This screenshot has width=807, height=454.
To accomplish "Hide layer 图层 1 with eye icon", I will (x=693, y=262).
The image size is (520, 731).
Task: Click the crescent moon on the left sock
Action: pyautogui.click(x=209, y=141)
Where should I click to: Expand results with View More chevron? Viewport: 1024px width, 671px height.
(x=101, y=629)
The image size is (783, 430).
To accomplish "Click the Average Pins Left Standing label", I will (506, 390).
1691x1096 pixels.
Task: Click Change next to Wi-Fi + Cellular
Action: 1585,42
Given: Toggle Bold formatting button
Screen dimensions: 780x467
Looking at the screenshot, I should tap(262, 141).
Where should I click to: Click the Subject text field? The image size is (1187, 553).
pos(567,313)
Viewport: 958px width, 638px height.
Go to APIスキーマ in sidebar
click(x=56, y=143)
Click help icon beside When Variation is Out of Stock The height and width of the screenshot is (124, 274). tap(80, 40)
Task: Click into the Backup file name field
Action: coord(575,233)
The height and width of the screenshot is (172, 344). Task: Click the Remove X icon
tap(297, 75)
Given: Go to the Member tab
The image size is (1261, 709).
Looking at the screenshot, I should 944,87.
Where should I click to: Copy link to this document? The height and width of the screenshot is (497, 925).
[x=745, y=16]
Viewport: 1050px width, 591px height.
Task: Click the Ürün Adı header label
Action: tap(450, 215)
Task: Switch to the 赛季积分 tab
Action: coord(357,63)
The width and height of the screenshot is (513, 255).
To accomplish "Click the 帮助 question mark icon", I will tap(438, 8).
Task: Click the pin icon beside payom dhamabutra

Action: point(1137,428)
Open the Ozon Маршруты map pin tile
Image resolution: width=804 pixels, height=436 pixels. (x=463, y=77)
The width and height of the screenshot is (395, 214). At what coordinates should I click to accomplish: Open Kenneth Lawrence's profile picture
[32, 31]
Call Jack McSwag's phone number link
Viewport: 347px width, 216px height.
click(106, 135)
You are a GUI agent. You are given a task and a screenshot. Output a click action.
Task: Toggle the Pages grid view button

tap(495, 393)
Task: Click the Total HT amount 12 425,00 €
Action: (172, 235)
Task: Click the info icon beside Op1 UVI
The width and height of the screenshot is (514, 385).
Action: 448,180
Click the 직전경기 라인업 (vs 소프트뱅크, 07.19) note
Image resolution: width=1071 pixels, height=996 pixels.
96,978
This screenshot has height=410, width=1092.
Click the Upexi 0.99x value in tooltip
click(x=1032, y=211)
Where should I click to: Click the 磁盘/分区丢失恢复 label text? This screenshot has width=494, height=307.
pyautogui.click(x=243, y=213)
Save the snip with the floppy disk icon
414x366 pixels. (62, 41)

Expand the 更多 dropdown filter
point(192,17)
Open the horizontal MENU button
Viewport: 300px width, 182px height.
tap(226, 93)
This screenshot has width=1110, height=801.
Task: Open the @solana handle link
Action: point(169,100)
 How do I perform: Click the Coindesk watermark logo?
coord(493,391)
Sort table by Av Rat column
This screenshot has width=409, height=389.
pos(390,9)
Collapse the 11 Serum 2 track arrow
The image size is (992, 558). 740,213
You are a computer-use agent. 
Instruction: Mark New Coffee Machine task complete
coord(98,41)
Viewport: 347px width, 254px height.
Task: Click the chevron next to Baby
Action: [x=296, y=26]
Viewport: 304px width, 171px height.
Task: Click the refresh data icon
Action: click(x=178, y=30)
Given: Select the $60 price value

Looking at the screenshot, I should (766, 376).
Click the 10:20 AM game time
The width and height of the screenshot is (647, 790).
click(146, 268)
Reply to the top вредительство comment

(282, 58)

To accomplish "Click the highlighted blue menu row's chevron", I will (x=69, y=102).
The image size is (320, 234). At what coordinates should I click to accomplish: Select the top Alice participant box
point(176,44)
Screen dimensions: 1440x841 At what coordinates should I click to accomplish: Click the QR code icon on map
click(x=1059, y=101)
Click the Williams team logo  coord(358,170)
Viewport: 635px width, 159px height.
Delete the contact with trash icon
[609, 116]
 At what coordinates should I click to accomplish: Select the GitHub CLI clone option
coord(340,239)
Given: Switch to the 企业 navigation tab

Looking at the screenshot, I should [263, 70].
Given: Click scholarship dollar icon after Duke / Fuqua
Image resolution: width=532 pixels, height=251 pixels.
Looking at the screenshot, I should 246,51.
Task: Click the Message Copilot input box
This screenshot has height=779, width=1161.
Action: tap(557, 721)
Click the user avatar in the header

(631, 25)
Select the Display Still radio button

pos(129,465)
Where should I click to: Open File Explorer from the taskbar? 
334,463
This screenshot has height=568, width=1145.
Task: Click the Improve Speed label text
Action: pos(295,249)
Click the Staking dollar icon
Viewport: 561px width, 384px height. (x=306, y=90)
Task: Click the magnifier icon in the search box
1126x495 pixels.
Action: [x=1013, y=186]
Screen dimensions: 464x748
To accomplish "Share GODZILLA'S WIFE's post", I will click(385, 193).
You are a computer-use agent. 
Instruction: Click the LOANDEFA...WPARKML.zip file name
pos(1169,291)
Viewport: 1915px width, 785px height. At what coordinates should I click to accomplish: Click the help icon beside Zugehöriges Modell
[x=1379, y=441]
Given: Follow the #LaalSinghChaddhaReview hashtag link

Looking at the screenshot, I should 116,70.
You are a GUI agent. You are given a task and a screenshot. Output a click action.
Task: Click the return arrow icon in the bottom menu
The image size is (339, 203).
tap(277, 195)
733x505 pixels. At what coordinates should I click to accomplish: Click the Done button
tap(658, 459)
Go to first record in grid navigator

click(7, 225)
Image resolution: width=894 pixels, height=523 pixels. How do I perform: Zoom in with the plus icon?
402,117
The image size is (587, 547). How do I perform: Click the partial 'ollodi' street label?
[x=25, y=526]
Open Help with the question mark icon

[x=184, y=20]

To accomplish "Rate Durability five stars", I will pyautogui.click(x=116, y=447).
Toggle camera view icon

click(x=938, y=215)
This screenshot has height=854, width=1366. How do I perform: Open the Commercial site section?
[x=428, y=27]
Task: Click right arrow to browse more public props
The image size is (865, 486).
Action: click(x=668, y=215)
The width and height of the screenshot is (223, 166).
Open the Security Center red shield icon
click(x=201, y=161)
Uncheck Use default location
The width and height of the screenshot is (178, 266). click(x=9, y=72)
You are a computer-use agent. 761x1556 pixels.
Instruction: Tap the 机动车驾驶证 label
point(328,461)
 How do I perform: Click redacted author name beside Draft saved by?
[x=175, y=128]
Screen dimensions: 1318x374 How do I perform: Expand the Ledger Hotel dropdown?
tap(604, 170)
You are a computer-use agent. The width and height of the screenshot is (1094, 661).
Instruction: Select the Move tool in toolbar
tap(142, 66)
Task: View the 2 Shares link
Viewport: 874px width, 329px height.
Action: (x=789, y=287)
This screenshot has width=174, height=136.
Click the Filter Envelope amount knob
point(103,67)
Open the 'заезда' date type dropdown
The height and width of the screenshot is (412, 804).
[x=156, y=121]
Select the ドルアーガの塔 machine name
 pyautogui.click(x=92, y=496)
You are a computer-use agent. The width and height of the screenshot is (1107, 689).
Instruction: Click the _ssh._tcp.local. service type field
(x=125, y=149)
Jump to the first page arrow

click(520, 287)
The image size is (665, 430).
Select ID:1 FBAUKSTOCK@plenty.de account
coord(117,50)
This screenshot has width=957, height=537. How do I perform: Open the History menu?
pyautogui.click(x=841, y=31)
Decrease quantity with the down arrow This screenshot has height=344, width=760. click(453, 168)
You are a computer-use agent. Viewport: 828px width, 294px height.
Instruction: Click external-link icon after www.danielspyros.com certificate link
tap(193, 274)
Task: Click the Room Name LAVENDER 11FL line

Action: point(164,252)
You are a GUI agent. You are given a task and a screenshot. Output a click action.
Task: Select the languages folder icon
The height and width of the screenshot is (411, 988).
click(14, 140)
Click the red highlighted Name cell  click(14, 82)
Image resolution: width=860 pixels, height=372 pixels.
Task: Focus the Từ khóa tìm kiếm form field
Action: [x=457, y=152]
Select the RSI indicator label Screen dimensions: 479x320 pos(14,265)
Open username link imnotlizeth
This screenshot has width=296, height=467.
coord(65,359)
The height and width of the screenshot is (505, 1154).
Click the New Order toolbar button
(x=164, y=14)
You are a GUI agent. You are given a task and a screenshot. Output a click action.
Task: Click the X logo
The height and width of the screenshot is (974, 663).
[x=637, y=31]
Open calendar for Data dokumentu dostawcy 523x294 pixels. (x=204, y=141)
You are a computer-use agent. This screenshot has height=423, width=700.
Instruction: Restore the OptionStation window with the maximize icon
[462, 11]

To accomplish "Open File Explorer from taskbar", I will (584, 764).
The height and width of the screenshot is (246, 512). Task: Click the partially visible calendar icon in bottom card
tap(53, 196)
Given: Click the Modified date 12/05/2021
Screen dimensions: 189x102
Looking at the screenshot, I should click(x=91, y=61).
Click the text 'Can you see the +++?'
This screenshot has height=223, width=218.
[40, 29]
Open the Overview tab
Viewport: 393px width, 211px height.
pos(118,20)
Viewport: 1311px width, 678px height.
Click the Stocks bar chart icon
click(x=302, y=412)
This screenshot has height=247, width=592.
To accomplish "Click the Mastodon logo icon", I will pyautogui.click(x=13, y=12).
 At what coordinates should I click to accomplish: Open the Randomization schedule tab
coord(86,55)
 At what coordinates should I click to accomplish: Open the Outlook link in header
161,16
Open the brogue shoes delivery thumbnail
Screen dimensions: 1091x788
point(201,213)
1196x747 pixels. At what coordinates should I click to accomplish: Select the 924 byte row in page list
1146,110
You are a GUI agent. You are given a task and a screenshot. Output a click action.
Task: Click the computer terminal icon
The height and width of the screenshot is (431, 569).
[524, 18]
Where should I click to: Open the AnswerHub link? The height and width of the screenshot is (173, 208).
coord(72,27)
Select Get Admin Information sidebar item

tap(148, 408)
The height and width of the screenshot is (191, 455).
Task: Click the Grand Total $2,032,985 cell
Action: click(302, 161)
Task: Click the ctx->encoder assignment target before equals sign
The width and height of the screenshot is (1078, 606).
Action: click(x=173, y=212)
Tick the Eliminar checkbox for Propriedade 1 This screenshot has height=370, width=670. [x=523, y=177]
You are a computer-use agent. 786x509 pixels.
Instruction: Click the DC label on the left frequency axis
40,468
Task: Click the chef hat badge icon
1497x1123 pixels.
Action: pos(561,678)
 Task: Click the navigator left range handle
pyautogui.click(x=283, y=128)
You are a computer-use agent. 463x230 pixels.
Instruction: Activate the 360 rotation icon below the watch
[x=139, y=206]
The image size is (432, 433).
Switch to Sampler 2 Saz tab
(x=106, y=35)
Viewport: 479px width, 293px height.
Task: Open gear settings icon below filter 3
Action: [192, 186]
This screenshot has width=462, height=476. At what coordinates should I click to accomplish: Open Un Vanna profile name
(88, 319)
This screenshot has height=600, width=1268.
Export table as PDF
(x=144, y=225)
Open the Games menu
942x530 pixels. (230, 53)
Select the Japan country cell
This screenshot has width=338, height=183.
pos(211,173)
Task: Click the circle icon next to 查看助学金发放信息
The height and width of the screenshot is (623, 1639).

◇ ◇ ◇ ◇

Go through the entries and return each line where the word "date" appears.

Open the 'заезда' date type dropdown
Given: Click the Modified date 12/05/2021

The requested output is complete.